New images from a European space telescope have revealed a stunning glimpse into the forces driving star formation in our galaxy.
The images were taken from the European Space Agency's (ESA) Planck space observatory and give astronomers a new view into the complex physics that shape the dust and gas in our Milky Way.
In these new images, Planck probed two relatively nearby star-forming regions within our galaxy.
Planck's first new image reveals much of the constellation of Orion, home to the well-known Orion nebula that appears as a bright spot to the lower center of the view. The Horsehead nebula, so-called because at high magnifications its pillar of dust resembles a horse's head, stands out just right of the photo's center.
The Orion region is a cradle of star formation, some 1,500 light-years away. It is famous for the Orion nebula, which can be seen by the naked eye as a faint smudge of pink.
The giant red arc of Barnard's Loop is believed to be the blast wave from a star that exploded in the Orion region approximately 2 million years ago. The bubble it created now stretches about 300 light-years across.
In contrast to Orion,the Perseus region is a less vigorous star-forming area, but there was still plenty for Planck to observe.
"Because Planck is mapping the whole sky, we can capture mosaics of huge regions of the Milky Way," said Charles Lawrence, the NASA project scientist for Planck at NASA's Jet Propulsion Laboratory in Pasadena, Calif. "We are seeing the coldest material in star-forming regions, where stars are at the very earliest stages of formation."
Stars typically form in cosmic nurseries hidden behind veils of interstellar dust. But the Planck observatory scans the universe at long microwave wavelengths, allowing it to peer through the dust at the newborn stars, as well as study the background radiation of the universe.
The images show three physical processes taking place in the dust and gas of the interstellar medium. Planck has the ability to show each process separately by observing them at different frequencies.
At the lowest frequencies, Planck maps emission caused by high-speed electrons interacting with the galaxy's magnetic fields. Planck can also pick up on spinning dust particles emitting at these frequencies.
At intermediate wavelengths, the emission is primarily from gas heated by newly-formed hot stars.

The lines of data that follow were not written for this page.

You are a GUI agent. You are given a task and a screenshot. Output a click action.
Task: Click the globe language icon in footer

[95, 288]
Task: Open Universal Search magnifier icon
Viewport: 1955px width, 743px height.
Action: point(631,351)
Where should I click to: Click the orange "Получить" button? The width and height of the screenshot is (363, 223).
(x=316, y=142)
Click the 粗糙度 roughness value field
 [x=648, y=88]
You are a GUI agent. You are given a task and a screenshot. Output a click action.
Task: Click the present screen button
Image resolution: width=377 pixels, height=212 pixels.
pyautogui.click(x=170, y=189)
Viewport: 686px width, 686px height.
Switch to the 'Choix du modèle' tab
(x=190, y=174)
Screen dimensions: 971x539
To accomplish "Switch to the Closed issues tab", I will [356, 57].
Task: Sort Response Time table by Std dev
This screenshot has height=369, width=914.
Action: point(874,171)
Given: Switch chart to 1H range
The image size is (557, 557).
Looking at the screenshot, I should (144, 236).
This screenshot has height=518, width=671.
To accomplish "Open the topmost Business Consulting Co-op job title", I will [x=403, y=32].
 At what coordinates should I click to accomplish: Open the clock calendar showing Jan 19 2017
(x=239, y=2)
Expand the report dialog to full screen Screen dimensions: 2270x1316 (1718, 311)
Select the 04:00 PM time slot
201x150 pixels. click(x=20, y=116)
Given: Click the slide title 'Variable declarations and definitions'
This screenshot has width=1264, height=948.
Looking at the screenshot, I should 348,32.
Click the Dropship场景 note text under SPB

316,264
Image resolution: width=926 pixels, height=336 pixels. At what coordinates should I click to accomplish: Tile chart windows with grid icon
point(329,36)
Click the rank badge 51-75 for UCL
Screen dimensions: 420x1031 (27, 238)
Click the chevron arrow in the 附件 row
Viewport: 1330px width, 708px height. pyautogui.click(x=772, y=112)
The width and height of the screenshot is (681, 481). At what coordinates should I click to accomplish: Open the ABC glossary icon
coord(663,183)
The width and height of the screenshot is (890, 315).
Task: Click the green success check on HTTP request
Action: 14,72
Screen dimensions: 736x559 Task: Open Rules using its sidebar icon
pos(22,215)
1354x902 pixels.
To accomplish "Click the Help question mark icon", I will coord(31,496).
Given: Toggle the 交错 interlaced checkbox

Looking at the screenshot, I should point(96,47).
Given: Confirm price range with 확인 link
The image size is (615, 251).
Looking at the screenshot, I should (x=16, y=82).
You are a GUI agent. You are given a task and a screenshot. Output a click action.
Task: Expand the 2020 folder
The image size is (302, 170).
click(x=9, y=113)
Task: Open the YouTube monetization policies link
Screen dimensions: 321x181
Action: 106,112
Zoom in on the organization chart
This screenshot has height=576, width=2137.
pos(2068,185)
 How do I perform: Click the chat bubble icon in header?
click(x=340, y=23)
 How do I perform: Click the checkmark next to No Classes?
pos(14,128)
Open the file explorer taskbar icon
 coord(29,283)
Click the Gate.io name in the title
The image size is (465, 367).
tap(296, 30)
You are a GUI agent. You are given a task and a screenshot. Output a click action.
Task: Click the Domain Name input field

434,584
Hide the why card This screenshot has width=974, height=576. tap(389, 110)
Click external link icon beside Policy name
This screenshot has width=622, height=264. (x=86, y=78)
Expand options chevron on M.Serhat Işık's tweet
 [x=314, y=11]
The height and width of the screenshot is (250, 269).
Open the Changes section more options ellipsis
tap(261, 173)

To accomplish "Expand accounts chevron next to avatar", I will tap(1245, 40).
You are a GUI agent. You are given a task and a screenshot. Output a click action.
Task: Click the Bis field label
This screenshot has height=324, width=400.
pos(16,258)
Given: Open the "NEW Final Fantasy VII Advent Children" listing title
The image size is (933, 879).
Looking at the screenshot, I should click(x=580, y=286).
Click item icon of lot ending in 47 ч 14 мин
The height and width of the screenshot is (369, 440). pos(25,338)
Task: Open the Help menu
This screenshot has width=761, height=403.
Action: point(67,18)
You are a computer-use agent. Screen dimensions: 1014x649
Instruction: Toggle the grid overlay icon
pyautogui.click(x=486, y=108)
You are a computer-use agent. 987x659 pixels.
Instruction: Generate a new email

At higher frequencies, Planck maps the sparse amount of heat given out by extremely cold dust. This can reveal the coldest cores in the clouds, which are approaching the final stages of collapse, before they are reborn as full-fledged stars. These stars then disperse the surrounding clouds.
The delicate balance between cloud collapse and dispersion regulates the number of stars that the galaxy makes. Planck observations will help advance researchers' understanding of this interplay, since it can provide data on several major emission mechanisms at the same time.
The Planck observatory launched into orbit in 2009. It's main mission is dedicated to observing the entire sky at microwave wavelengths in order to map the variations in the ancient radiation left over from the Big Bang that was thought to have started the universe about 13.7 billion years ago.